La prudencia que hace verdaderos sabios…

1 de septiembre del 2012

¡Oh, Divino Niño, ven para enseñarnos  la prudencia que hace verdaderos sabios!, una y otra vez repetimos esta aspiración durante los nueve días de la novena. Vale la pena recordar cuantas veces realizamos esta petición, pues es justamente la prudencia la virtud que ahora parece ser más requerida, una vez  realizado el anuncio del gobierno […]

¡Oh, Divino Niño, ven para enseñarnos  la prudencia que hace verdaderos sabios!, una y otra vez repetimos esta aspiración durante los nueve días de la novena. Vale la pena recordar cuantas veces realizamos esta petición, pues es justamente la prudencia la virtud que ahora parece ser más requerida, una vez  realizado el anuncio del gobierno de un cambio en la estrategia para manejar el conflicto y alcanzar la tan anhelada paz.

La prudencia es necesaria en los funcionarios y en todos  aquellos que están vinculados de una forma u otra en este proceso que se inicia. De igual forma, esta necesidad de ser prudentes va mas allá, se extiende a políticos, medios de  comunicación e incluso críticos. Creo que este no es el momento de oportunismos ni de buscar figuración.

Son muchas las generaciones que hemos crecido conviviendo con en el conflicto, por lo tanto no conocemos o no recordamos un país sin violencia. Merecemos prosperar sin que este siga siendo un elemento intrínseco a nuestra naturaleza.

Han sido muchas las estrategias utilizadas, los diálogos de paz iniciados, las desmovilizaciones, las amnistías, los acuerdos, los incumplimientos y por supuesto los procesos inconclusos.

Hoy tenemos una Colombia vista por el mundo con una mirada un poco diferente. Es atractiva para los inversionistas extranjeros y aun cuando seguimos cargando con el sino de la droga, por lo menos hay otros aspectos en los que sobresalimos y demostramos que podemos alcanzar grandes logros.

Es una Colombia diferente a la que tuvimos hace 6, 10, 12, 14 años,  para mencionar solo los más recientes periodos relacionados con episodios significativos con la lucha por lograr la paz.

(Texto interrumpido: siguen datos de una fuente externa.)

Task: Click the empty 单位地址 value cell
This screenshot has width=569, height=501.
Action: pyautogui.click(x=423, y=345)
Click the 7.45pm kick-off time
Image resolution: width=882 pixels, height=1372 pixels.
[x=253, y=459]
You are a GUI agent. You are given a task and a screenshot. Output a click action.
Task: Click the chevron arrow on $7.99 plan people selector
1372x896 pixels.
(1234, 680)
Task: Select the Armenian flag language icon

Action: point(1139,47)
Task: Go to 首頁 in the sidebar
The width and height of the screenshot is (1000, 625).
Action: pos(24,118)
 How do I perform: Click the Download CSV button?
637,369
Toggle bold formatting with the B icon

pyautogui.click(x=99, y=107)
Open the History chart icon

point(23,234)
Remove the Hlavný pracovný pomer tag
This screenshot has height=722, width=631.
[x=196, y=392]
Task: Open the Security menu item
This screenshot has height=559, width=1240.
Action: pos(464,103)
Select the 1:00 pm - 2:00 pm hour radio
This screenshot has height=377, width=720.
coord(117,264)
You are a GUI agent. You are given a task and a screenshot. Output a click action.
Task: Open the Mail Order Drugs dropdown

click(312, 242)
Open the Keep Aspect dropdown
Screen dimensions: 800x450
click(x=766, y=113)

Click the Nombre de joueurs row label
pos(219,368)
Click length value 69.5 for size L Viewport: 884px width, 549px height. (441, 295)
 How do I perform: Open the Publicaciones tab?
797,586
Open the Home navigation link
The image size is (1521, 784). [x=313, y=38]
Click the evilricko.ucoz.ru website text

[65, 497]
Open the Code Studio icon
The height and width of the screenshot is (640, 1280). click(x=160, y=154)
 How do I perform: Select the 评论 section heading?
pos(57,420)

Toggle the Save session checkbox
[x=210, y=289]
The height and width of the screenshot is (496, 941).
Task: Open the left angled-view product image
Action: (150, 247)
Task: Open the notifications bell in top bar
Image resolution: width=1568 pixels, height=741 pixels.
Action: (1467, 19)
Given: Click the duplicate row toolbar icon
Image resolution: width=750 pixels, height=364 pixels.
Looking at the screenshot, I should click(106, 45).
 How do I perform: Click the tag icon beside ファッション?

Es una Colombia que ha sufrido, pero que también debe haber aprendido qué hicimos bien, en qué nos equivocamos y cómo podemos hacerlo mejor, cómo podemos conseguir el éxito, porque está visto que ninguna de las fórmulas anteriores fue ciento por ciento exitosa.  Es una Colombia en la que debemos preguntarnos cómo podemos ayudar cada uno de nosotros a construir la paz, y qué es lo que se requiere en este proceso, porque sin lugar a dudas en un proceso que requerirá de la contribución de todos y cada uno de nosotros de una forma u otra.

La paz, no es simplemente el control por la fuerza de aquellos que realizan actos violentos, la paz no es la entrega de territorio, no es claudicar en principios y valores. La paz conlleva un modo de vida diferente al que hemos tenido, requiere de un alto grado de generosidad por parte de todos, para poder perdonar, sanar y buscar alternativas que permitan una convivencia pacífica y civilizada de los ciudadanos, donde haya oportunidades para todos y donde todos puedan tener acceso por lo menos a unas condiciones de vida digna.

Sin lugar a dudas si la paz es tan anhelada por todos, merece una oportunidad y la oportunidad requiere un voto de confianza en el gobierno, específicamente en el Presidente que es quien al final rendirá cuentas a todos los colombianos. Requerimos de esa prudencia que hace sabios para aquellos que estarán en la toma de decisiones y para todos aquellos que están dispuestos a iniciar críticas destructivas y la oposición irracional, antes de dar una oportunidad a una posibilidad de cambio.